# Haycock Tree Climber LLC. Got Trees Pa.



## chasford

Hiring climbers and tenders,Bucks co. Pa. Must have gear and saw, pa license,insurance a plus. Part time employment, fair pay for right individual.contact info 610-346-6751 or e-mail Note: Haycock Tree Climber is also a climber for hire, used for difficult removals and large tree restoration care.


----------



## treemandan

I am going to give this guy a few more days before I go off on him.


----------



## treemandan

Should I wait a few more days or do guys wanna hear about it now?


----------



## ropensaddle

treemandan said:


> Should I wait a few more days or do guys wanna hear about it now?



Spill da beans mang lol


----------



## tree MDS

treemandan said:


> Should I wait a few more days or do guys wanna hear about it now?



Ya what you got dano??


----------



## PA Plumber

~snip~




chasford said:


> fair pay for right individual.




Goodness sakes alive. 

Dan, is there a chance you were NOT the right individual?


----------



## treemandan

PA Plumber said:


> ~snip~
> 
> 
> 
> 
> 
> Goodness sakes alive.
> 
> Dan, is there a chance you were NOT the right individual?



Well, it would depend on " right individual for what" but if its about tree work and tree work only then I would be the right individual. Right now I thinks its the last individual Haycock hired that is the problem.


----------



## lxt

Do tell......



LXT........


----------



## treemandan

We just might be aworkin now, when it reigns it pours


----------



## IcePick

Did I miss something? If not, dish the dirt Dan, I feel like laughing.


----------



## treeclimber101

now pretty please


treemandan said:


> should i wait a few more days or do guys wanna hear about it now?


----------



## tree MDS

... seems like something stopped the dan's gums mid flap. ??


----------



## ropensaddle

Hmmm the Dan was schooled


----------



## treemandan

Hard to catch up with Charlie( Haycock/HC) but he does make good.
What I told Icepick was that HC had what appeared to be a half decent man up there turned out much less. After a few days working with HC said he seemed to be allright but then come the poplar TD . It started well and fine as the kid was hammering along but when it came to the money shot over the roof he overloaded his rigging point causeing it to shatter at the point letting go of the load line and therefore letting go of the load.
The stuff was pretty big, big enough to pull somekind of small " addition type"
room off the house. It crushed the roof pretty good. That was the limb from the rigging point, the load limb swept upon the chipper with enough weight and momentum to bend the upper shoot collar. The flange and adjusting ring are hammered. It can barely be used, probably shouldn't be.
The kid told HC he was a sub with experiance for 200 a day. The kid had a business, talked his insurance and even had a yard with trucks. HC apparently told the kid to move the rig point down to a stronger place. The kid outright denied.
So its a major bust with the whole thing, the HO comes home to see this mess, the kid ran and jumped in his truck after threatening HC, He said his ins would cover it and hasn't been seen since. Well, not really, HC said the kid called int the next couple of days and asked if HC had anymore work for him.
That's just off right off the top of it of course.


----------



## tree MDS

This is why I cut my own trees for the most part. I don't need some greenhorn ruining my reputation. Its just not worth it.


----------

__________________________________________________

• Directive 1:
In the forum thread about Haycock Tree Climber, how much did the kid say he worked for as a sub?
The listing that comes next is independent of the forum thread and unrelated to it.

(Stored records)
__________________________________________________

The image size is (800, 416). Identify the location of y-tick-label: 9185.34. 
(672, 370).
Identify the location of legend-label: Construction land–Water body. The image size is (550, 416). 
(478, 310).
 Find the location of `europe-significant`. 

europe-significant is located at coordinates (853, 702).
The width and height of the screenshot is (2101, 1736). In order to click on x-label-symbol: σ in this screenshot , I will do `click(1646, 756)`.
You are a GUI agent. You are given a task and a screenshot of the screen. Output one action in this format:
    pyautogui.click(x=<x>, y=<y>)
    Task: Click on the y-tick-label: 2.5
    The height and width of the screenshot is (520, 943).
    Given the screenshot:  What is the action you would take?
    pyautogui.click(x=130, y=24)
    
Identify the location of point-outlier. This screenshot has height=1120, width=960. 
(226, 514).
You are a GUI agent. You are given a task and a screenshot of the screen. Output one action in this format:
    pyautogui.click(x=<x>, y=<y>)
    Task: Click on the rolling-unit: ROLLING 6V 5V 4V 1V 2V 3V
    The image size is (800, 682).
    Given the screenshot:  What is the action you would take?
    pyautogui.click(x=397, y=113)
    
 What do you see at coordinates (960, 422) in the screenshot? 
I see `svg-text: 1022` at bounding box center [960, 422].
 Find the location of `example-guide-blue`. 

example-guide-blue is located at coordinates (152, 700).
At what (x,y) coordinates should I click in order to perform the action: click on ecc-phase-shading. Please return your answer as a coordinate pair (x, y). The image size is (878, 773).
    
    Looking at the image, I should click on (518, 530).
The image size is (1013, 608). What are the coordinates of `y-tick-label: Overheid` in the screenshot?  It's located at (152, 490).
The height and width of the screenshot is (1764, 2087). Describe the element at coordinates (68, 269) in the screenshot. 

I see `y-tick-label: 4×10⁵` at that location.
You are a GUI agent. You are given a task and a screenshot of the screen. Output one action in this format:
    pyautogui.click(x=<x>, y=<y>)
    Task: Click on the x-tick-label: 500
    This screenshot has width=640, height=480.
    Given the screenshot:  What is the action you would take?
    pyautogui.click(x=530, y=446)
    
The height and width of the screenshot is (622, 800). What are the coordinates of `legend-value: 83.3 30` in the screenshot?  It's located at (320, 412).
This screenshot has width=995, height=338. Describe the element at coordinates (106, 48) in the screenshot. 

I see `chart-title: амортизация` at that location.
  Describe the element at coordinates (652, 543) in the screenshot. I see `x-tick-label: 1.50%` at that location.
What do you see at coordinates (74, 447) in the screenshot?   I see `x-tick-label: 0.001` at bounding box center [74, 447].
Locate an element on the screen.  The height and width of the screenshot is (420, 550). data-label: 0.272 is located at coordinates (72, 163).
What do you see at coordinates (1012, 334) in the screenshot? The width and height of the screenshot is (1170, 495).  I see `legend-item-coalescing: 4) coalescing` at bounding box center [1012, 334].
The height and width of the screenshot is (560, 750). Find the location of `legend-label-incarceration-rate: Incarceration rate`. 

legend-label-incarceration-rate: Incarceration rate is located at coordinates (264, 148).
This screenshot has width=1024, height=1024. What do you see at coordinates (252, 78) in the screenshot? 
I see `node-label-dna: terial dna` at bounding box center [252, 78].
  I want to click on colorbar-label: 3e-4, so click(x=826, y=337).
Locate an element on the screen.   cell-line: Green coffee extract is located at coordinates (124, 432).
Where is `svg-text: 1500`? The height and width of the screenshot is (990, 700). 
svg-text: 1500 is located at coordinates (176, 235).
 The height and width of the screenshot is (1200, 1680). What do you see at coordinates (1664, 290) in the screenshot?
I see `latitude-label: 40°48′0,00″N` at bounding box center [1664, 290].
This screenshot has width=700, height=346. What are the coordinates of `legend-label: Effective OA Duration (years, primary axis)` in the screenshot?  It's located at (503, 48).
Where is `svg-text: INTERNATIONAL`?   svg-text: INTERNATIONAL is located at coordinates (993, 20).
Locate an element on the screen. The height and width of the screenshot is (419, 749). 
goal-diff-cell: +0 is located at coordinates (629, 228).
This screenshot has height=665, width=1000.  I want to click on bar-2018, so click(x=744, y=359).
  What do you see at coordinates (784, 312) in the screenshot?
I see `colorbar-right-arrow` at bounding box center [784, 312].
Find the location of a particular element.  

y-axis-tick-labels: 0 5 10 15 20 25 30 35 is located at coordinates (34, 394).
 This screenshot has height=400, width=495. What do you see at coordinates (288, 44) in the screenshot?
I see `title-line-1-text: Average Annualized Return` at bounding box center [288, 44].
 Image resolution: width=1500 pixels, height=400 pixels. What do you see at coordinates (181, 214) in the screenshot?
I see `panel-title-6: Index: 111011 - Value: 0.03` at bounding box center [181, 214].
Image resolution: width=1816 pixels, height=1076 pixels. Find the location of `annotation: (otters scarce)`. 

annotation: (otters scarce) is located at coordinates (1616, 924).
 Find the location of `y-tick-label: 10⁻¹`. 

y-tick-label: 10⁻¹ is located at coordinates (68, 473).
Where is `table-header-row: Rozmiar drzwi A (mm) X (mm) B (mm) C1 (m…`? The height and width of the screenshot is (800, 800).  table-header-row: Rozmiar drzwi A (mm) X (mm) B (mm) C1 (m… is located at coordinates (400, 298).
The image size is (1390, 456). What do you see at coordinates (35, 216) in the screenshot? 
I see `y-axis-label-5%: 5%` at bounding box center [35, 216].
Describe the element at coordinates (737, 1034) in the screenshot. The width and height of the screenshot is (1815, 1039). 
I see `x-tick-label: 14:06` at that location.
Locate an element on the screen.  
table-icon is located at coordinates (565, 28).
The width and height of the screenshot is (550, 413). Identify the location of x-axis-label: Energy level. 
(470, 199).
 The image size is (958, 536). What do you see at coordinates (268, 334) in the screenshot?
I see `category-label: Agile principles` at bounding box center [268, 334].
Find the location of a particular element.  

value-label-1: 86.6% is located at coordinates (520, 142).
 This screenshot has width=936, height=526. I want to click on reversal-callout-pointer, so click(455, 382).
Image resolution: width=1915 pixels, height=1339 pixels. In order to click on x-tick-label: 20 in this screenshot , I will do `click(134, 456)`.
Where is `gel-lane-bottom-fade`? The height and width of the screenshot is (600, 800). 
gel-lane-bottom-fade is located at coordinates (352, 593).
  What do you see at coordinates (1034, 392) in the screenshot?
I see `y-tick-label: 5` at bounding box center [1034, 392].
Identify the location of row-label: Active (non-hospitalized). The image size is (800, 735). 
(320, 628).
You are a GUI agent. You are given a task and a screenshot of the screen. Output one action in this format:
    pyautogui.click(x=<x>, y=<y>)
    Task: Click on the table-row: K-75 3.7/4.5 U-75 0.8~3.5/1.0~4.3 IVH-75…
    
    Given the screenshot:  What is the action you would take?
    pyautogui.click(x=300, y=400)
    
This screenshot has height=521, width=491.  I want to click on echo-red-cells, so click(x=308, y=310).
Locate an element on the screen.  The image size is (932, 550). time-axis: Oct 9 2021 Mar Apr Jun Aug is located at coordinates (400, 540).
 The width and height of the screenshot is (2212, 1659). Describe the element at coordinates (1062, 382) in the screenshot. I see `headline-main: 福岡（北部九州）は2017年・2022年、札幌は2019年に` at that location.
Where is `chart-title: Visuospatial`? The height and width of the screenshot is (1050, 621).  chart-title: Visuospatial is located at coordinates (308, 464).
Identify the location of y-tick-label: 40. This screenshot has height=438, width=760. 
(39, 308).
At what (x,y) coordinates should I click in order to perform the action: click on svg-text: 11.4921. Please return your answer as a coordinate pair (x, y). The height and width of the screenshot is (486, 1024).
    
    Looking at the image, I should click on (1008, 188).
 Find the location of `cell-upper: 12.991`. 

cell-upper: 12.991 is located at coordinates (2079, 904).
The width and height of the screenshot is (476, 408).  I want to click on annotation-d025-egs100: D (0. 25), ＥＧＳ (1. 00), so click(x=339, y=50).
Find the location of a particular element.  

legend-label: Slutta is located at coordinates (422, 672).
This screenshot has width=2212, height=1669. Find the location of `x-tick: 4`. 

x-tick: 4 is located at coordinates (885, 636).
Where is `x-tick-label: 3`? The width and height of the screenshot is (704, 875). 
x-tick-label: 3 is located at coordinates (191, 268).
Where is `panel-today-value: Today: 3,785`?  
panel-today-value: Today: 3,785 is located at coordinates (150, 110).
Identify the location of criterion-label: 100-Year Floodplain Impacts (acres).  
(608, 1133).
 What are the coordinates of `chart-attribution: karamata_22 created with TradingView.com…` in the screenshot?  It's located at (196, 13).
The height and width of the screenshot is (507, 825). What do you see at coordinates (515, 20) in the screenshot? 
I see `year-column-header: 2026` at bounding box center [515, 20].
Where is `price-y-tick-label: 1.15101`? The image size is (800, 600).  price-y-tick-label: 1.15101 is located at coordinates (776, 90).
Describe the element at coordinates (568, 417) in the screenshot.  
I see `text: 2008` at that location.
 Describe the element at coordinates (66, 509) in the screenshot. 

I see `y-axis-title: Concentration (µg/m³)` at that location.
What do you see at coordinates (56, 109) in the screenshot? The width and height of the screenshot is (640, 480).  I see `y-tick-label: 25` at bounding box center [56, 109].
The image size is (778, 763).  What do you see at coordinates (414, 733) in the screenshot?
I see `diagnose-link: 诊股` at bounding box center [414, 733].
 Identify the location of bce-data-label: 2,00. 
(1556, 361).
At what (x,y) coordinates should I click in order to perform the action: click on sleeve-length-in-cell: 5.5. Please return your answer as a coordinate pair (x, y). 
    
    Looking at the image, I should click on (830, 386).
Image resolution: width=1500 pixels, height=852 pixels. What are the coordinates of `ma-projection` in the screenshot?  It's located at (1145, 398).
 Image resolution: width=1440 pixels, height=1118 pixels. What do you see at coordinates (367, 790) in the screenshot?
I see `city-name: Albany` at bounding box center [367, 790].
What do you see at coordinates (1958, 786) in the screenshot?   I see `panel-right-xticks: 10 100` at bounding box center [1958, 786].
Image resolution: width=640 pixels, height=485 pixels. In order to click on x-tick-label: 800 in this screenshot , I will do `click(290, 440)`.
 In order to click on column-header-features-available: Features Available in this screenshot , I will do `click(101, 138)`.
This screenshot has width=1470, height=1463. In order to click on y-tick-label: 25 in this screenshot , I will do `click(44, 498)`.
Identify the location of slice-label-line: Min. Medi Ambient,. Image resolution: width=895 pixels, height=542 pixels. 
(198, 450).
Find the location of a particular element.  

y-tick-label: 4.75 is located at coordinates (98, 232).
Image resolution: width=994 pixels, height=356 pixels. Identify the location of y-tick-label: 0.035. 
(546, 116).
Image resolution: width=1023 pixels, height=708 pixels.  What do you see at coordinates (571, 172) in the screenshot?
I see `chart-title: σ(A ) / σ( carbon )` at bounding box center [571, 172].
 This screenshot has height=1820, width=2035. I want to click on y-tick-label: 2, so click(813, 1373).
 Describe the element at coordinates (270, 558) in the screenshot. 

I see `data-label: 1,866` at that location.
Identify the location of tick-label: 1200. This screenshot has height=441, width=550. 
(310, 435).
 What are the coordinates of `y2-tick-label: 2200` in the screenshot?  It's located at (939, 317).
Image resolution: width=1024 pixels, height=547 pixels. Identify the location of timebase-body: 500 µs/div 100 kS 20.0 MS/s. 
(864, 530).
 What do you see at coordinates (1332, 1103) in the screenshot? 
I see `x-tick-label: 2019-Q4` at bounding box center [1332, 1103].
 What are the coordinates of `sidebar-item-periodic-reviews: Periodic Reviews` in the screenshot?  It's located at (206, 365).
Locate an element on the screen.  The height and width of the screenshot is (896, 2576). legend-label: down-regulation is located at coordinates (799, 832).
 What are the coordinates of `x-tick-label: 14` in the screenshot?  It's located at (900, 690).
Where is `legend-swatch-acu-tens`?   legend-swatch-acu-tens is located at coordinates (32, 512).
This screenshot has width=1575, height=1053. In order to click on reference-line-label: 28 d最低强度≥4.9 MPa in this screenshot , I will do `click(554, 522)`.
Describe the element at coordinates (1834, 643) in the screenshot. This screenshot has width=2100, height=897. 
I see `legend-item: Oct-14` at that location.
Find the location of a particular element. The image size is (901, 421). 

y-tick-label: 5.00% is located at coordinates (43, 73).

__________________________________________________

• Directive 2:
Quote the lines of the listing from the one containing "Image resolution: width=1915" through the one containing "(320, 628).", both included.

• Exercise solution 1:
200 a day.

• Exercise solution 2:
Image resolution: width=1915 pixels, height=1339 pixels. In order to click on x-tick-label: 20 in this screenshot , I will do `click(134, 456)`.
Where is `gel-lane-bottom-fade`? The height and width of the screenshot is (600, 800). 
gel-lane-bottom-fade is located at coordinates (352, 593).
  What do you see at coordinates (1034, 392) in the screenshot?
I see `y-tick-label: 5` at bounding box center [1034, 392].
Identify the location of row-label: Active (non-hospitalized). The image size is (800, 735). 
(320, 628).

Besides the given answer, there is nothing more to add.